# WORK TO COMPLETE:
Filter the listing below down to the lines holding the word "will", and copy those lines.

# SOURCE MATERIAL:
☆ ☆ ☆ ☆ ☆ ☆ ☆

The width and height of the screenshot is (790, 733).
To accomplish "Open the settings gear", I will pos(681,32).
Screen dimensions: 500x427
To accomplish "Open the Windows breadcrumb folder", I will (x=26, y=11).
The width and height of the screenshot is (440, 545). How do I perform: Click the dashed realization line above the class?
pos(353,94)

☆ ☆ ☆ ☆ ☆ ☆ ☆

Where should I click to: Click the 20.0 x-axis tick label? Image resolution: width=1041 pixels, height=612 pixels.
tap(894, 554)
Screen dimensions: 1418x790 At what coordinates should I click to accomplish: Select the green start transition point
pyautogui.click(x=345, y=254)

☆ ☆ ☆ ☆ ☆ ☆ ☆

# RESULT:
To accomplish "Open the settings gear", I will pos(681,32).
To accomplish "Open the Windows breadcrumb folder", I will (x=26, y=11).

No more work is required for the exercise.